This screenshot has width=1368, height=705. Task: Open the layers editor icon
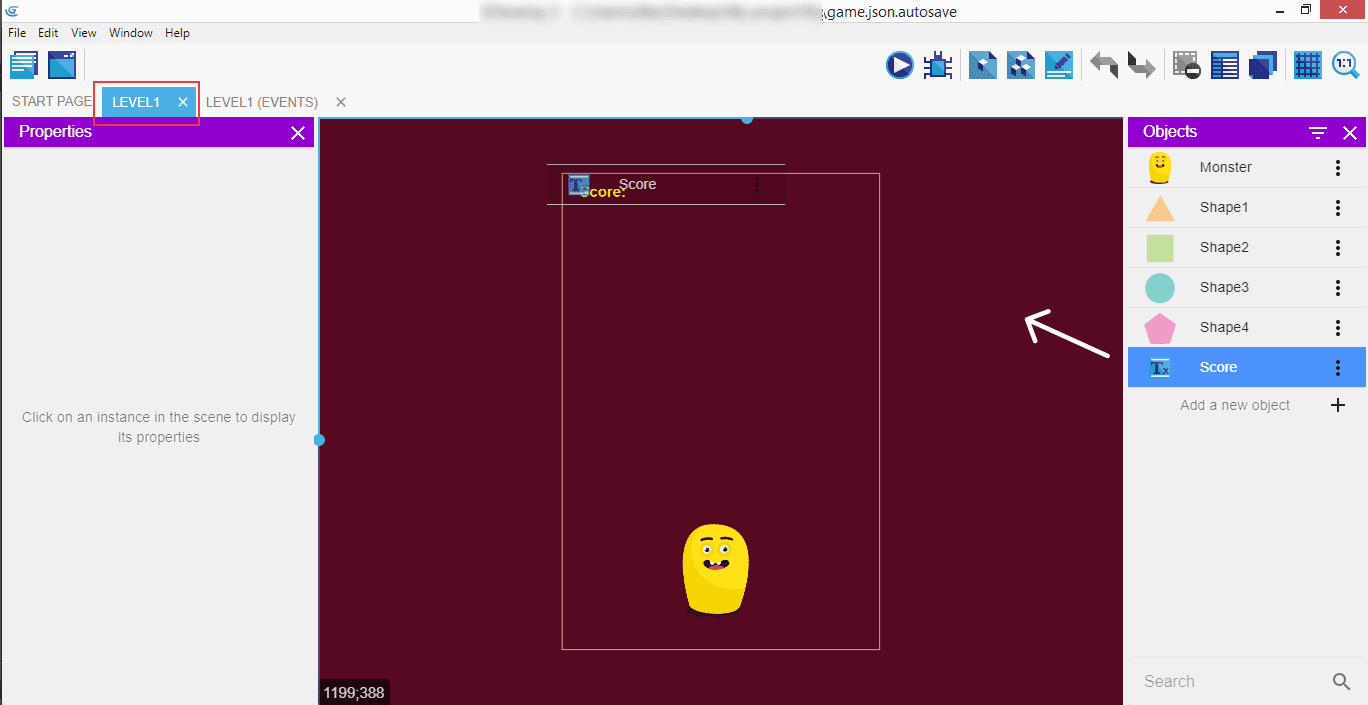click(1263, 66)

==

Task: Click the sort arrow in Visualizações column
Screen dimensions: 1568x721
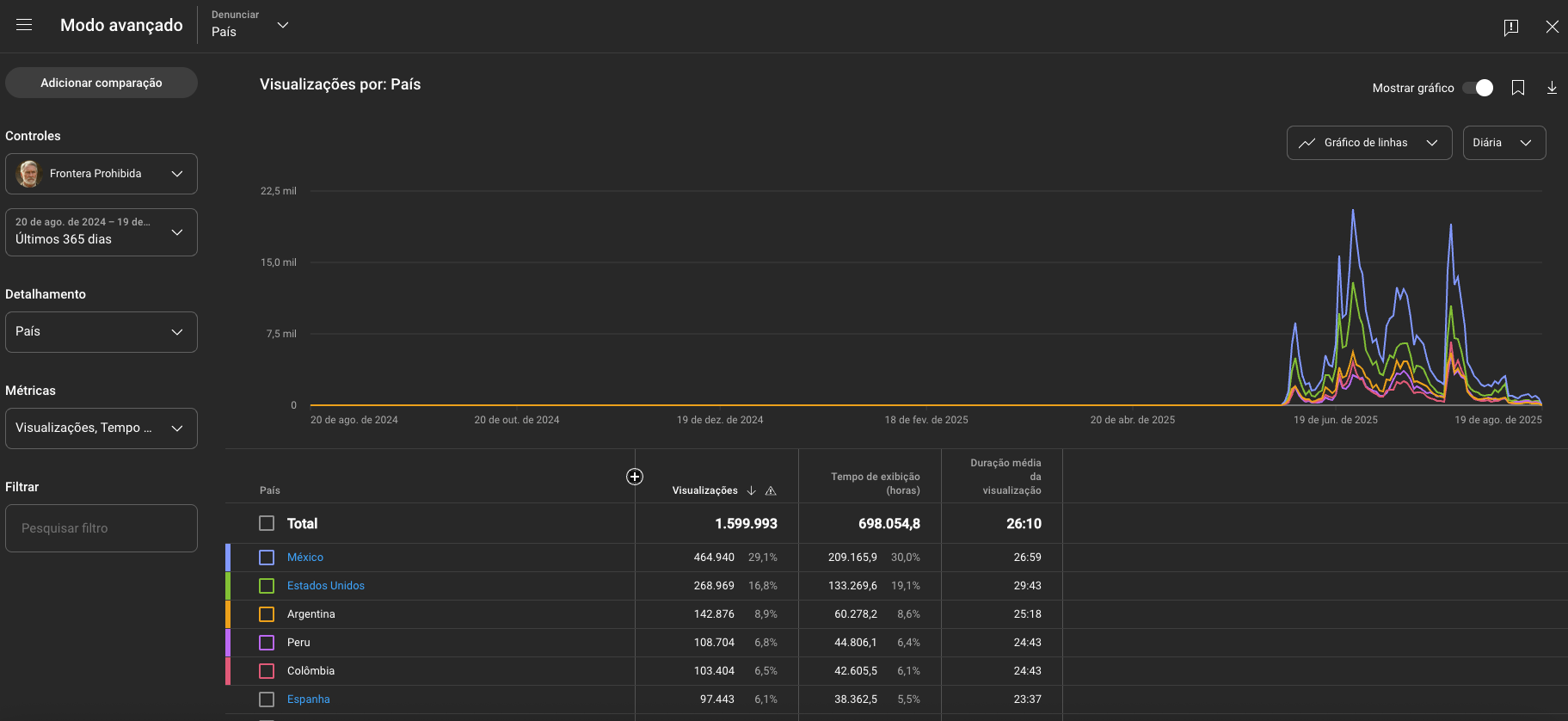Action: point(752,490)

_What to produce_
Arrange the listing from the line with "Task: Click the" through the line with "Action: point(752,490)", both included, as a JSON list of strings with one string per line. Skip blank lines and leave the pictures out.

_Exercise result_
[
  "Task: Click the sort arrow in Visualizações column",
  "Screen dimensions: 1568x721",
  "Action: point(752,490)"
]